(PROMPT)
Skip all pictures. Set down only the lines starting at the line containing "Given: Click the" and running to the end of the listing.

(PROVIDED RECORDS)
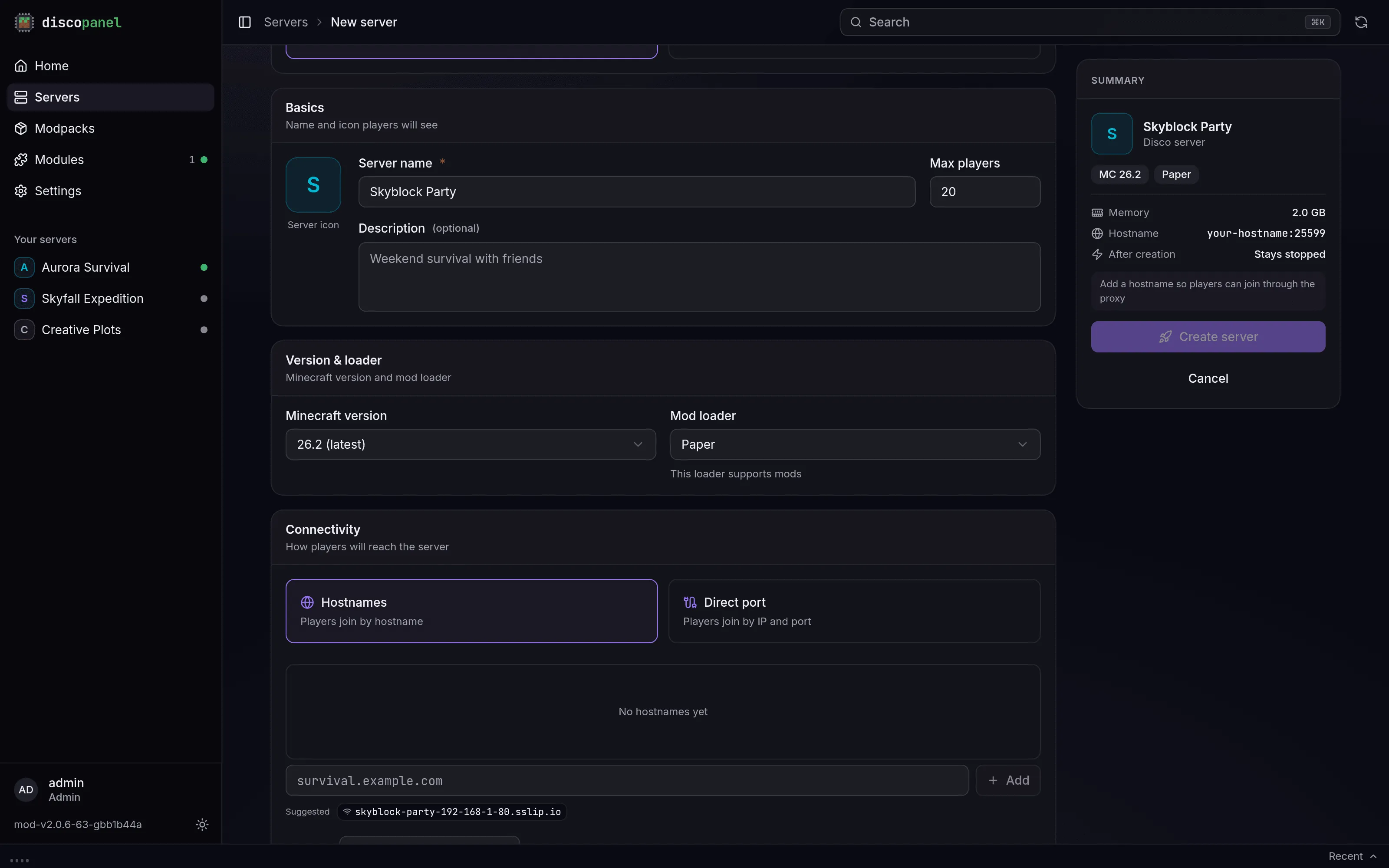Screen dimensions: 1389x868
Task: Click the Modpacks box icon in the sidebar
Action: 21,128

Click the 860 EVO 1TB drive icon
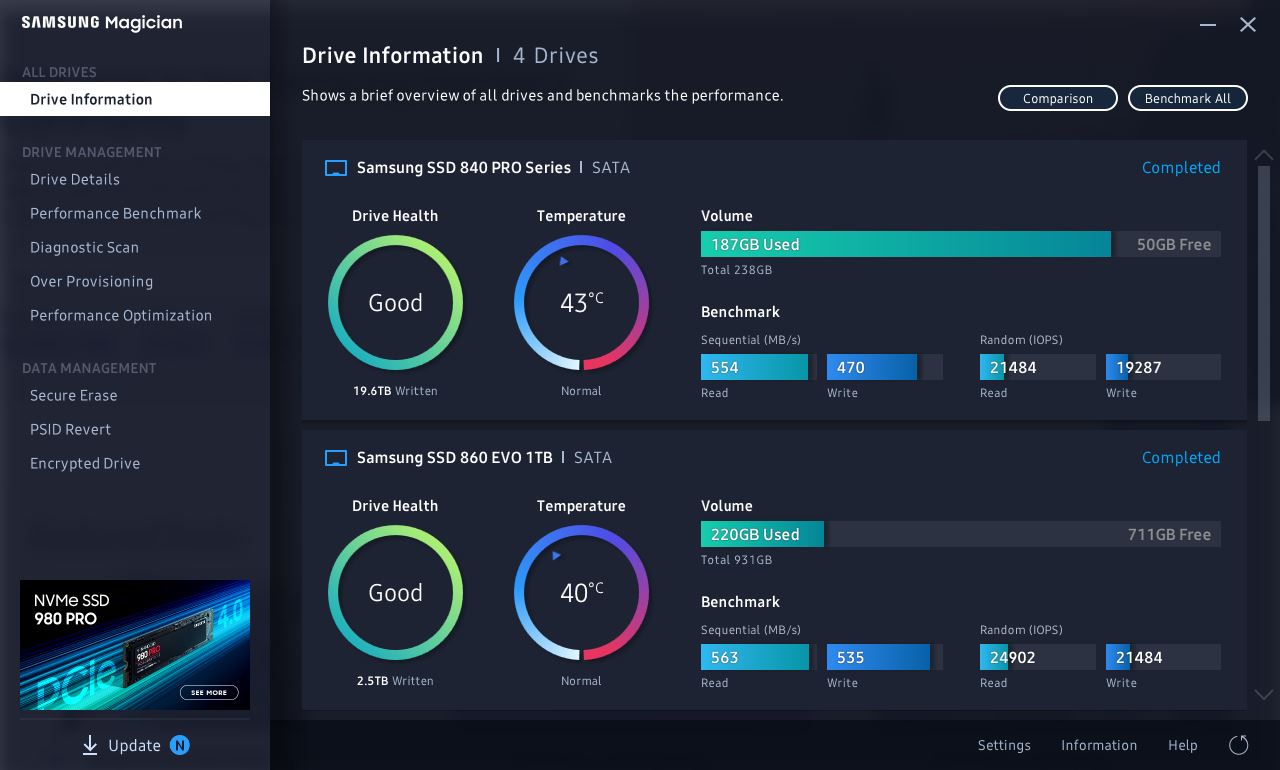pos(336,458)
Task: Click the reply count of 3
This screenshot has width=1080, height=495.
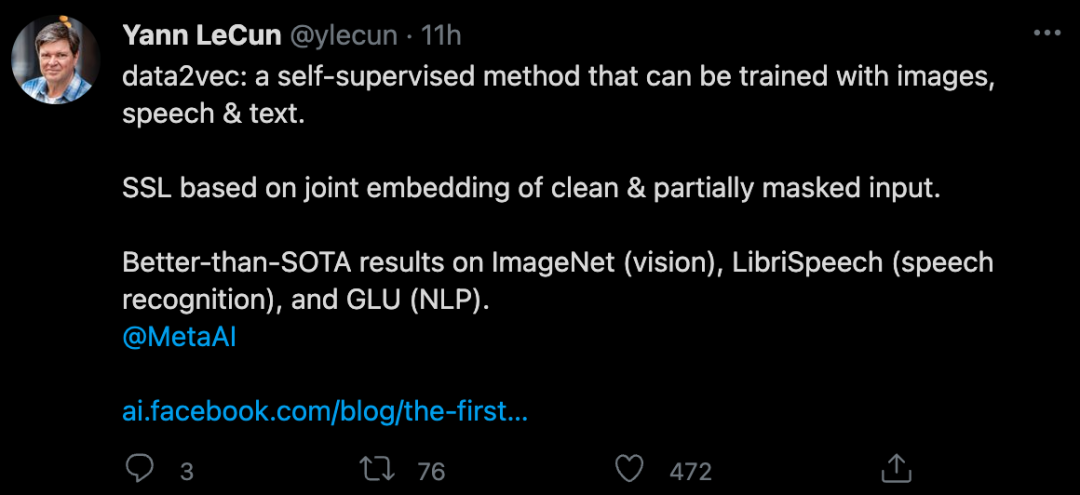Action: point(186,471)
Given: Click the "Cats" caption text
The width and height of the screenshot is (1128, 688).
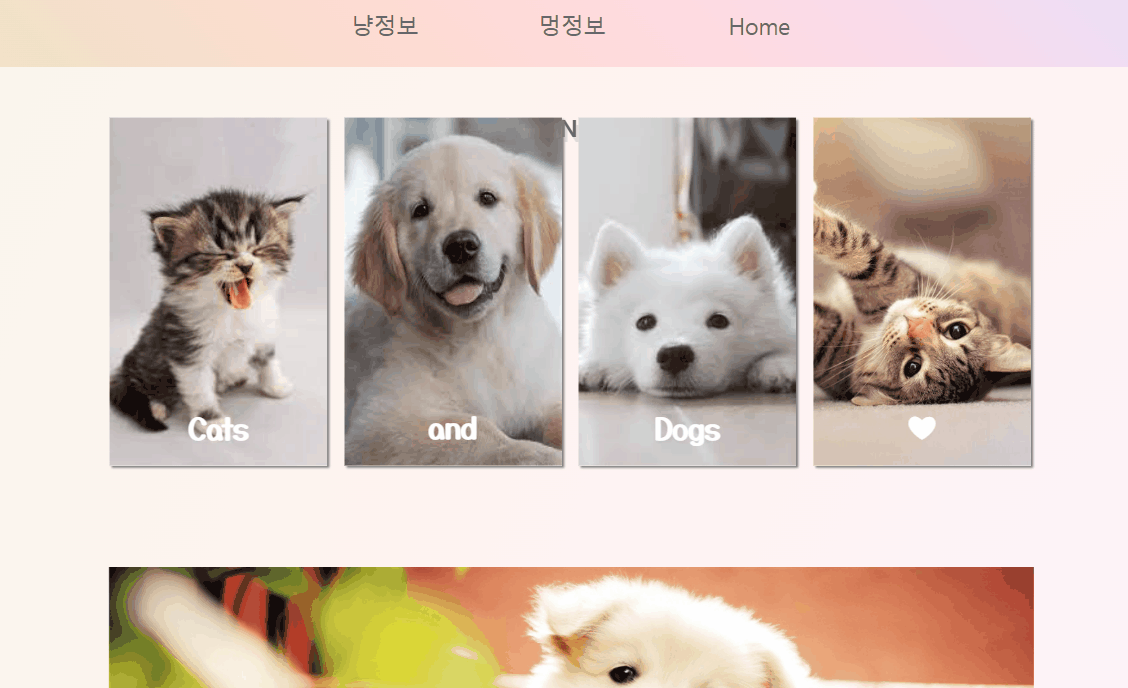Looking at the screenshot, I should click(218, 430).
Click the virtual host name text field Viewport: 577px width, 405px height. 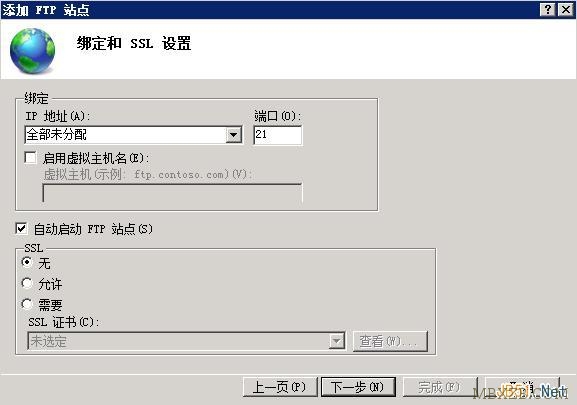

(COMPLETED TASK)
Given: Click the "Cats" caption text
The width and height of the screenshot is (1128, 688).
Looking at the screenshot, I should click(218, 430).
Click the virtual host name text field Viewport: 577px width, 405px height. 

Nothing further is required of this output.